Global monetary policies will continue to be watched very closely in the short-term. The ECB remains under pressure to sanction more aggressive policy measures, possibly including asset purchases, while the Federal Reserve is struggling to extricate itself from its own programme of quantitative easing given the risk of asset-price bubbles.

Key events for the forthcoming week

Date

Time (GMT)

Data release/event

Tuesday November 19th

10.00

German ZEW index

Wednesday November 20th

09.30

Bank of England MPC minutes

Wednesday November 20th

13.30

US retail sales

Wednesday November 20th

19.00

US Federal reserve minutes

Market analysis

Dollar:

The latest US employment data sparked some increase in optimism surrounding the economy and also revived speculation that the Federal Reserve could consider a tapering of bond purchases at the December FOMC meeting. Although the dollar gained support from an increase in yields, the Fed is still likely to be extremely cautious, especially with the transition to a new Chairman early next year. The dollar should still gain significant protection from improved underlying competitiveness and growth prospects, especially with gasoline prices at a three-year low. The US currency should be protected, but will need a more robust Federal Reserve tone to make strong headway.

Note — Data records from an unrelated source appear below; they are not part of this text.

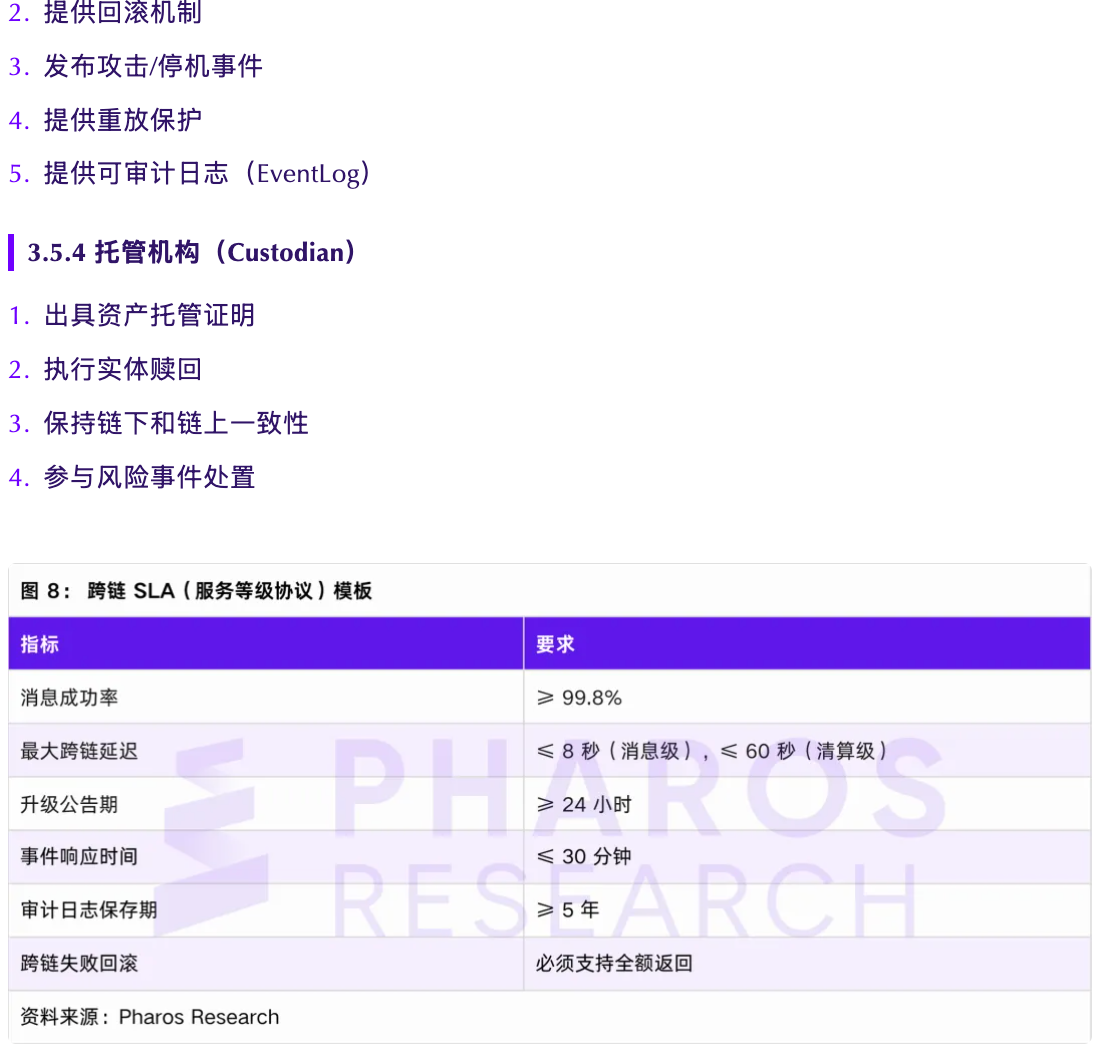
Task: Click the table title 图 8：跨链 SLA（服务等级协议）模板
Action: tap(194, 590)
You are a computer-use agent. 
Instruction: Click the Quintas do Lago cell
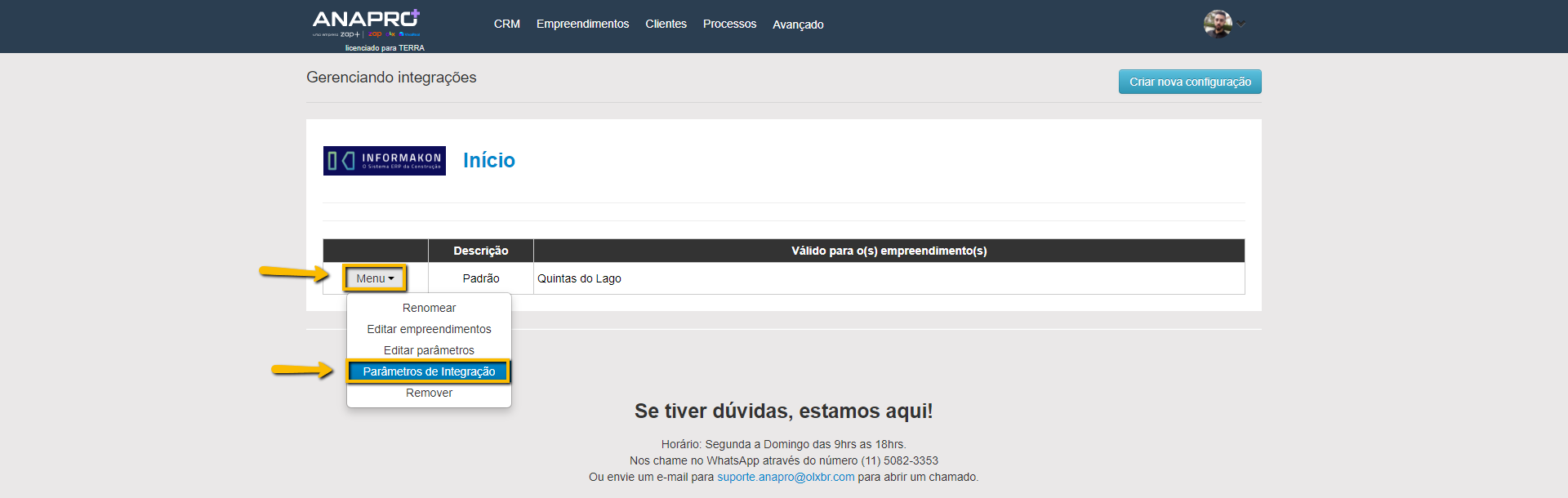coord(579,278)
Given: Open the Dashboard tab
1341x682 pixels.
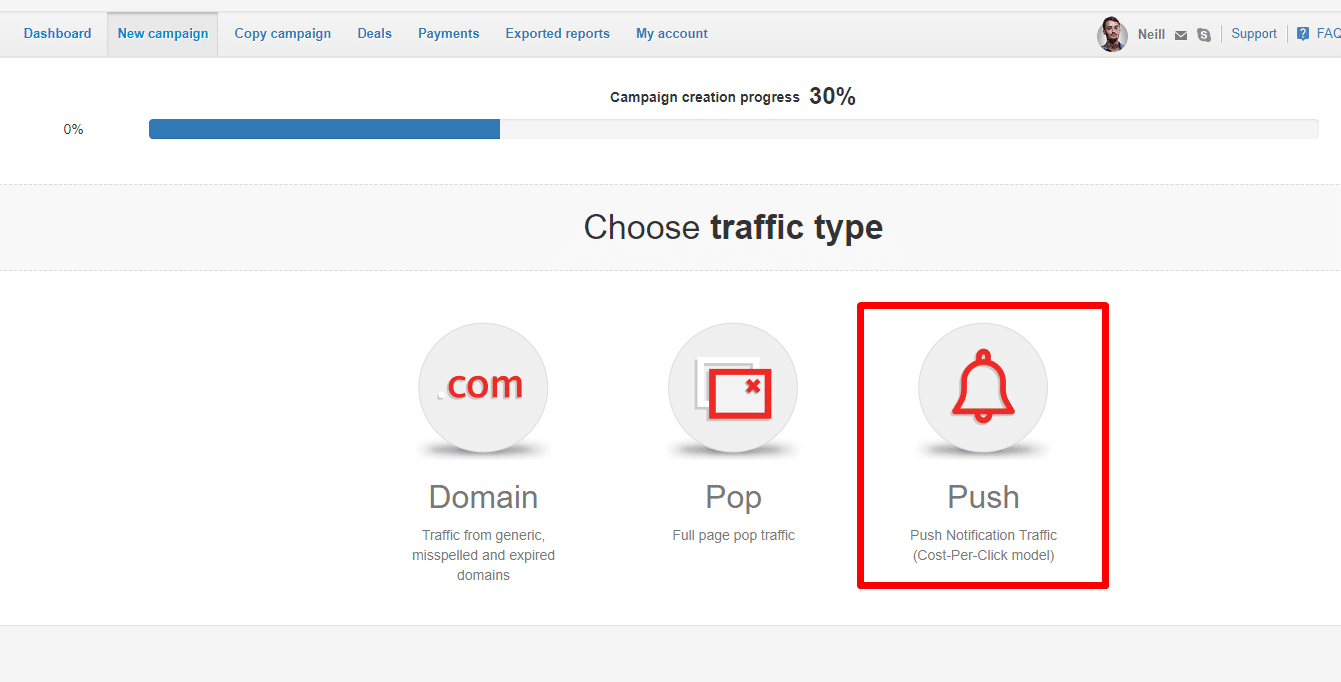Looking at the screenshot, I should (x=57, y=34).
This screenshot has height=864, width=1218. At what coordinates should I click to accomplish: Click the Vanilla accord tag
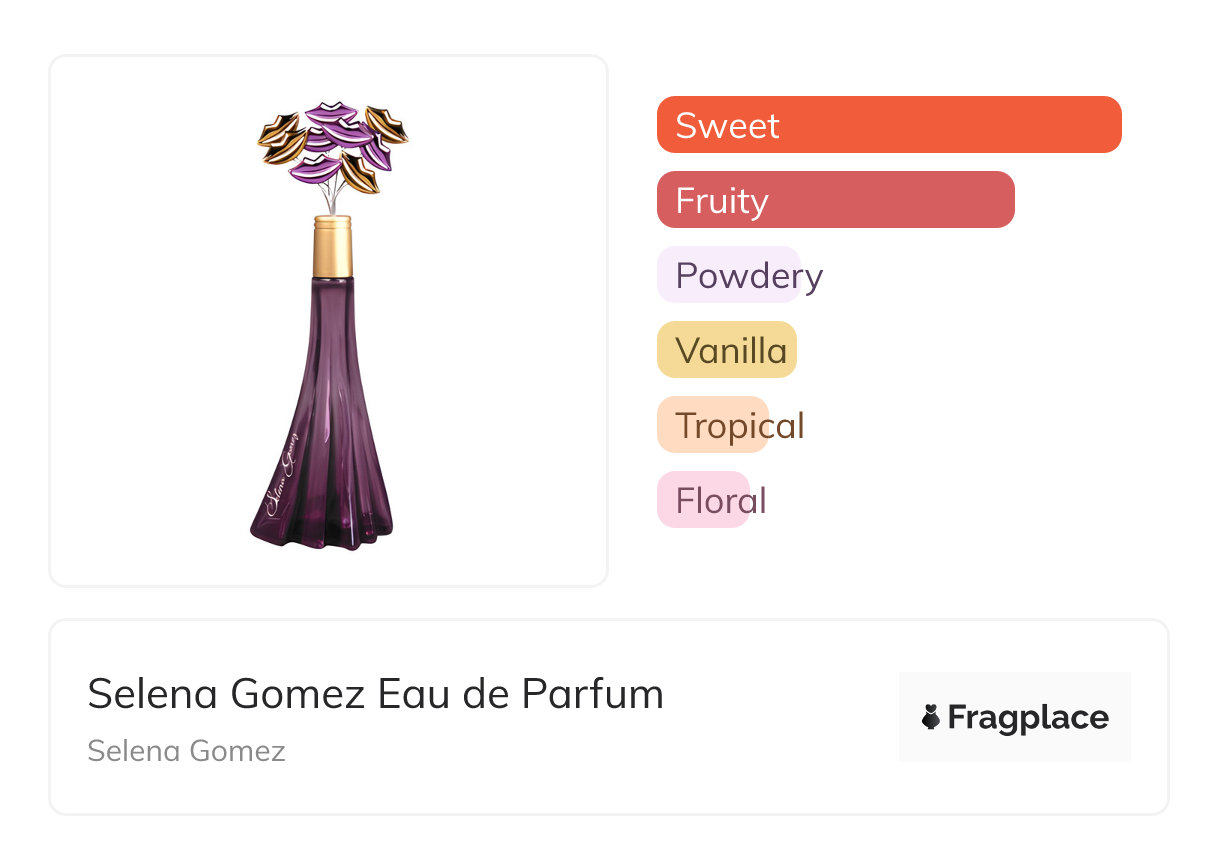(x=728, y=350)
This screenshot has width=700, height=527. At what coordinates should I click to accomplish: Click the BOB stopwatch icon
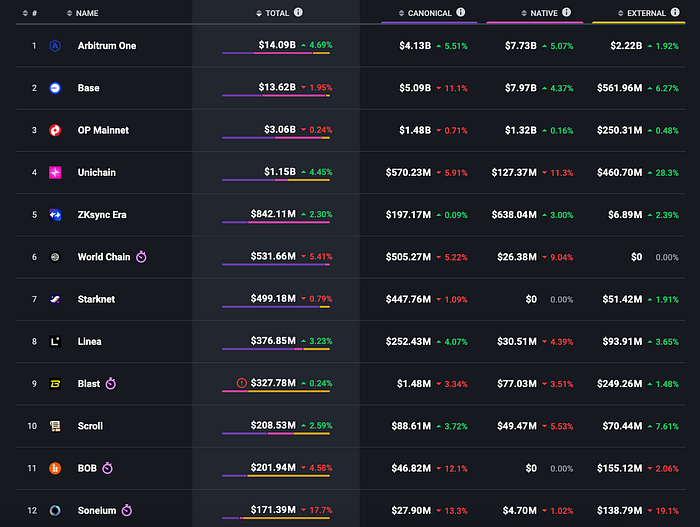[x=108, y=468]
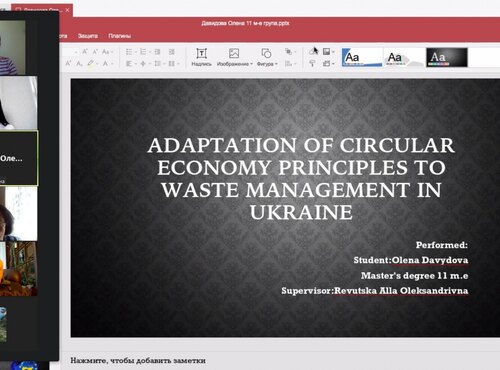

The dollar made headway at times and held firm on a trade-weighted basis, but it was subjected to net losses against the major European currencies with the Euro back to the 1.35 region before hitting resistance.
 
There was a stronger than expected reading for US employment with non-farm payrolls increasing by just over 200,000 for October. 2-year US yields rose to a two-month high over German bunds which will provide underlying dollar support with confidence that the US economy will out-perform

Late in the US session, Yellen’s prepared comments were released early and the underlying tone was bearish as she commented that the economy and labour market were performing far short of their potential. There were also comments that the best way of returning to a more normal monetary policy was to support the recovery now. The comments dampened any expectations of a Fed tapering in December which pushed the dollar weaker

The US data releases did not have a major impact with jobless claims slightly higher than expected at 339,000 in the latest week from 341,000 previously while the trade deficit was slightly wider than expected at US$41.8bn for September with imports at close to 12-month highs which will offer some reassurance over domestic demand trends with solid consumer spending as credit expands.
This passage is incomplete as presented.